The structure of postgraduate medical training rightly puts enormous emphasis on gathering clinical experience and constantly updating knowledge of relevant medical research to use in practice. At most, this can be contrasted with the slight emphasis on clinical leadership and acquiring the skills to effect change and improve the quality of care. Doctors play central roles in orchestrating the clinical management of patients across multiple settings within the healthcare system. They also routinely encounter the many problems within the systems that they work, affecting their own practices as well as those of other healthcare professionals. They thus represent a tremendous resource for identifying solutions to these problems and playing leadership roles in implementing them.1 However, physician training programmes focus almost entirely on the knowledge and skills to manage clinical problems, with almost no training in skills related to healthcare management or effective quality improvement. All the authors of this paper are relatively senior doctors and can attest to the fact that despite being ideally placed to improve systems in healthcare for the first few years of practice they made no improvements to the systems they were working in, and in fact were unaware that they were working in systems. This is still the case for the overwhelming number of doctors. In the 21st century, especially given the current financial situation and demand for culture change in the NHS, this has to change. Doctors need to both do their jobs and also work to improve their jobs by improving the systems they are working in.2

This is not for the first time of saying and has been written and spoken many times elsewhere.3 ,4 Furthermore, doctors’ professional responsibility to fulfil both their direct clinical care role and contribute to improving the quality of services has been explicitly described by the GMC.5

There are multiple schemes that have targeted small numbers of junior doctors (the icing on the cake) that have had success at engagement and education in quality improvement.6–8 These schemes are addressing the ‘icing’, but it is the ‘cake’ we need to concentrate on. The burning question is how do we change the culture to make continuous quality improvement part of the normal day-to-day practice of all doctors from the start of their postgraduate career (and for that matter all healthcare professionals)?

Some work has already begun, the Foundation Doctor Curriculum now states that all foundation year 1 (F1s) should be involved in quality improvement, and the Royal College of Physicians ‘Learning to Make a Difference’ programme has begun to engage doctors of more than 2 years experience.9 ,10 The London Deanery ‘Beyond Audit’ programme has also started to involve all trainee doctors in quality improvement.11

In this article, we describe our work to implement a high-quality programme for F1s in one, then four acute trusts of the Severn Deanery, and how by the intake of August 2015, all the eight acute trusts in Severn will be running a programme where doctors start their postgraduate careers learning both about clinical management of patients and quality improvement.

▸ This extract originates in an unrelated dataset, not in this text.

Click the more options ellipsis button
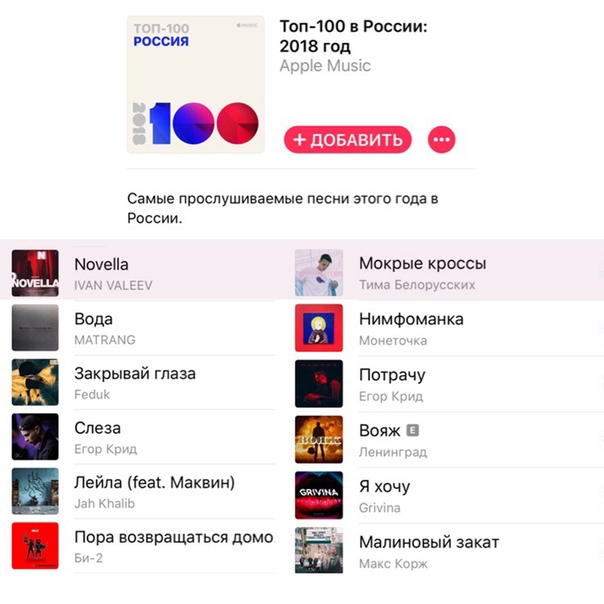This screenshot has width=604, height=604. pos(441,139)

The Severn Deanery foundation doctor quality improvement programme

The Severn Deanery is one of the postgraduate education structures in the Southwest of England. It has 2300 trainees across eight acute NHS hospitals covering a population of around three million people. Each year, 280 doctors commence as F1s.

In 2009, we trialled a programme in one hospital (Taunton and Somerset NHS Foundation Trust) that was originally developed by Peter Wilcock in Salisbury Hospital NHS Foundation Trust.12 In the first year of this programme, 10 F1s volunteered, and a single project on the timeliness and quality of discharge summaries was carried out (see figure 1). This proved to be a politically astute choice of the F1 doctors as it received both attention and praise from the Trust Board, as this was significant and relevant to an issue with the local commissioner for health, Somerset Primary Care Trust. From August 2010, based on what was learnt from the pilot project, the programme has been run yearly for all F1 doctors. To date, the programme has run a further 14 projects (4–6 per year) in Taunton. From that beginning, this programme was spread to North Bristol NHS Foundation Trust (2010), United Bristol Hospitals NHS Foundation Trust (2011) and the Royal Bath United NHS Trust (2012). The plan is that by 2015 it will be run in all hospitals across the region for all 280 F1 doctors.

Figure 1

An example improvement project.

The programme consists of a structured and supported quality improvement project run by groups of F1s. During their induction before they start as F1s, the programme and The Model for Improvement are explained in a brief session. The F1s are then allowed to settle into the role of being a doctor, but they are asked to look out for any systems that they think are unsafe or just plan inefficient (ie, what makes the F1's job harder than necessary). During the first few months there are teaching sessions in their compulsory teaching time on topics, such as patient safety, team working and system measurement. In the autumn (end of September) a longer session takes place to choose the service improvement projects they will work on and which team they will join. As many F1s as possible attend this session, together with the group mentors, the quality leads for the hospital and at least one hospital executive. The F1s identify the problems they have observed and through facilitated discussions, the ideas are narrowed down to feasible projects; with the number of projects matching the number of groups in the programme, with each group consisting of around 10 doctors. The project has to be such that it can be feasibly addressed in 9 months with limited resources (no budget line is attached to this work). Assigned to each group is a mentor who helps them but does not do the work. The number of F1s varies between 30 and 50 in the hospitals, so there are between three and six projects run each year in each hospital.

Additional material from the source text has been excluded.